Higher levels of LDL receptors limit the damage that APOE can cause in part by binding to and degrading APOE. Higher levels of LDL receptors in the brain should therefore extract more APOE from the fluid surrounding brain cells and further attenuate the damage, the researchers said.
In this study, Shi, Holtzman and their colleagues, including co-lead author Jason Ulrich, PhD, associate professor of neurology, studied mice predisposed to developing Alzheimer-like neurodegeneration because they had been genetically modified. to develop a buildup of tau in the brain, just like people with Alzheimer’s disease and other forms of dementia. The researchers crossed the tau mice with mice genetically engineered to express high levels of LDL receptors in their brains. The resulting offspring had high levels of LDL receptors and a propensity to develop Alzheimer’s-like brain damage by the age of 9 months, which is similar to the average age in a person.
Next, the researchers compared the four groups: normal mice, tau mice, mice with high levels of LDL receptors, and tau mice with high levels of LDL receptors. At 9 months, normal mice and mice with high levels of LDL receptors had healthy-looking brains. The tau mice exhibited severe brain atrophy and neurological damage. In comparison, tau mice with high levels of LDL receptors were in much better shape. They had significantly less brain shrinkage and damage, their levels of certain forms of tau and APOE were significantly lower, and their microglia were shifted to a less damaging activation pattern.
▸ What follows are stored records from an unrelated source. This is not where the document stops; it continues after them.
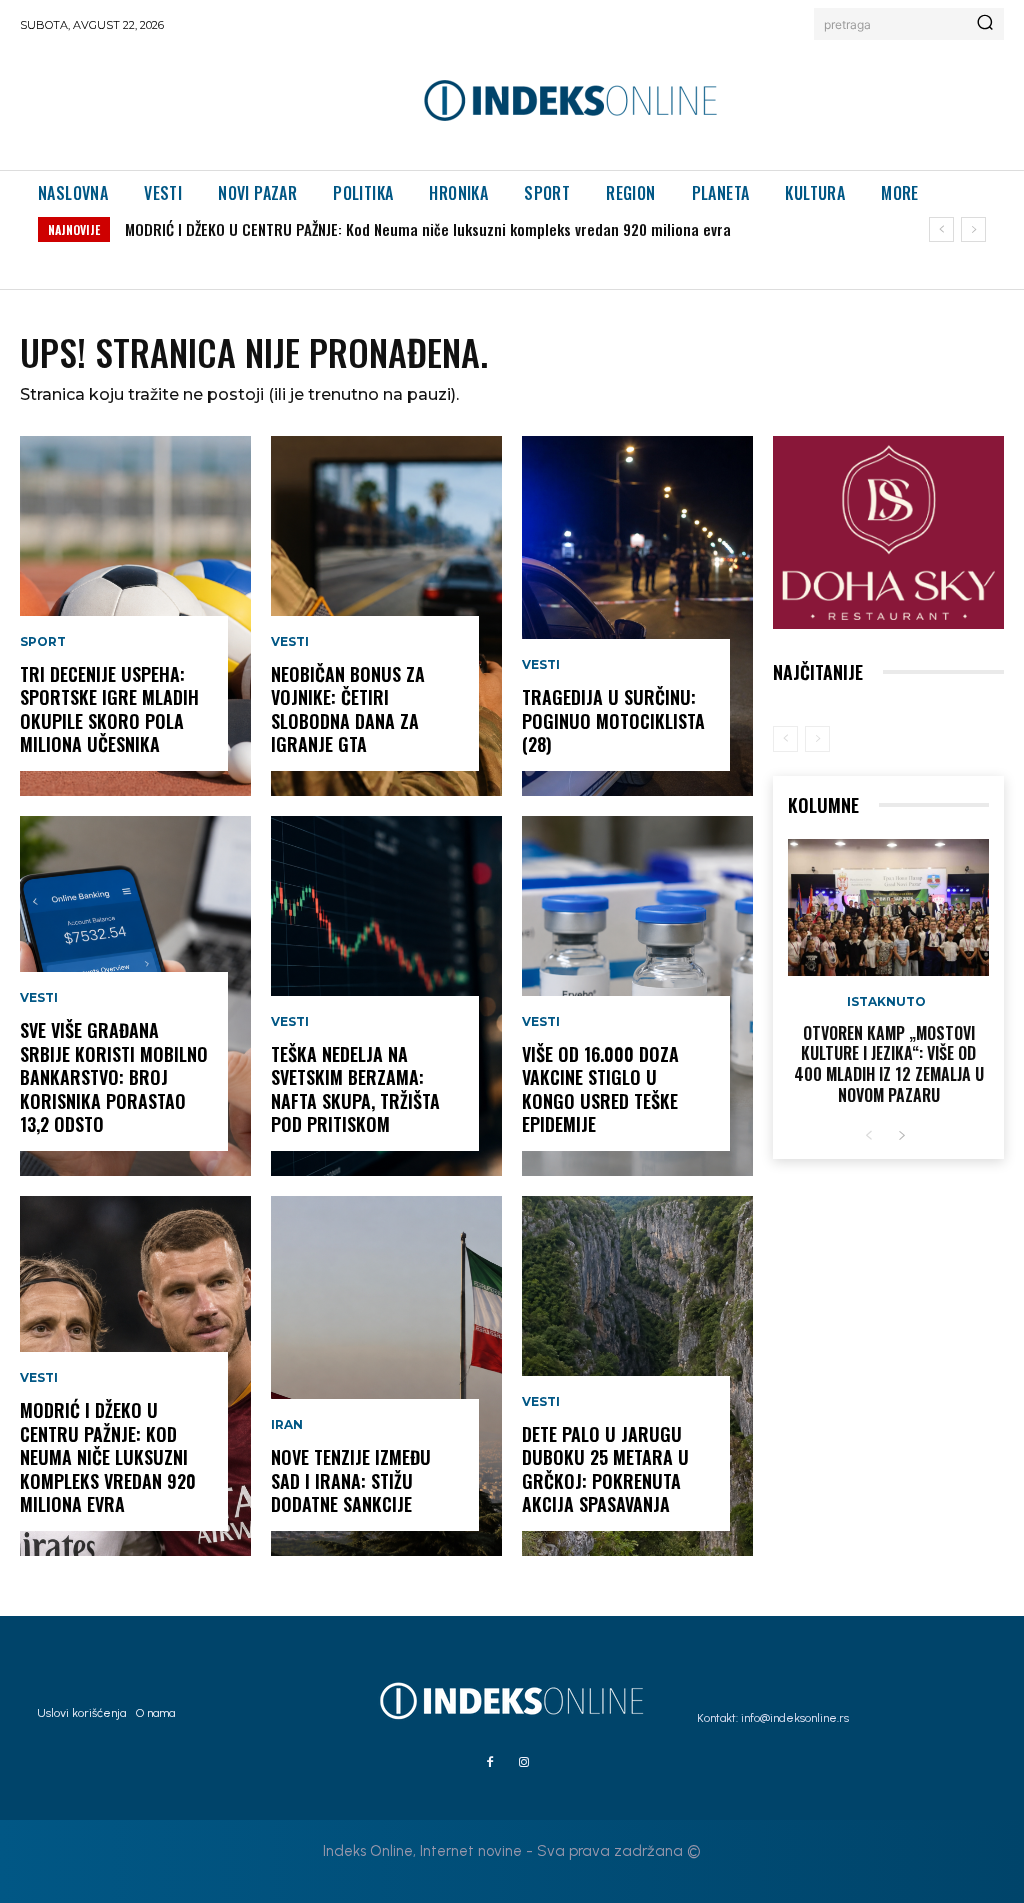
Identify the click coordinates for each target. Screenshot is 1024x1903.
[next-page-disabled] (817, 739)
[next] (973, 229)
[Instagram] (524, 1763)
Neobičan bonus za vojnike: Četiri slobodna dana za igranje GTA (348, 709)
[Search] (985, 24)
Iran (287, 1425)
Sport (43, 642)
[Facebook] (490, 1763)
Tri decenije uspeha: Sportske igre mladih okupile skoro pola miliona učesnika (109, 709)
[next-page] (901, 1136)
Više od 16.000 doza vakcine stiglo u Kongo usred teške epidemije (600, 1089)
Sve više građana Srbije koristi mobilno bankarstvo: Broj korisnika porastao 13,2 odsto (114, 1077)
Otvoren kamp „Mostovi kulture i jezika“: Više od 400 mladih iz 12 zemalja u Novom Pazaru (889, 1064)
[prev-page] (785, 739)
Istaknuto (886, 1002)
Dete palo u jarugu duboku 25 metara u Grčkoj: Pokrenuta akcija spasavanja (605, 1469)
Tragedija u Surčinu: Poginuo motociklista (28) (613, 720)
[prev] (941, 229)
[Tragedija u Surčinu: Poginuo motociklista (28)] (637, 616)
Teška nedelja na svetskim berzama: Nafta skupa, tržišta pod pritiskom (355, 1089)
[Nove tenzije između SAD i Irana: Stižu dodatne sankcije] (386, 1376)
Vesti (39, 998)
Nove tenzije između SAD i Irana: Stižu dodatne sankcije (351, 1480)
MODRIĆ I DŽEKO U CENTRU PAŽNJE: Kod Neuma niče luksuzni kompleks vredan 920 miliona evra (428, 229)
“Alzheimer’s disease develops slowly in several phases, and the degenerative phase during which tau accumulates is when symptoms appear and worsen,” said Holtzman. “In terms of the quality of life for people with Alzheimer’s, this is a phase in which it would be great if we could intervene. I think this LDL receptor pathway is a good candidate because it has a strong effect, and we know it can be targeted in other parts of the body. This has motivated us over the last few years to try to develop programs to modulate the receiver in other ways. “
Washington University School of Medicine
Shi, Y., et al. (2021) Overexpression of the low-density lipoprotein receptor reduces neurodegeneration associated with tau compared to mechanisms related to apoE. Neuron. doi.org/10.1016/j.neuron.2021.05.034.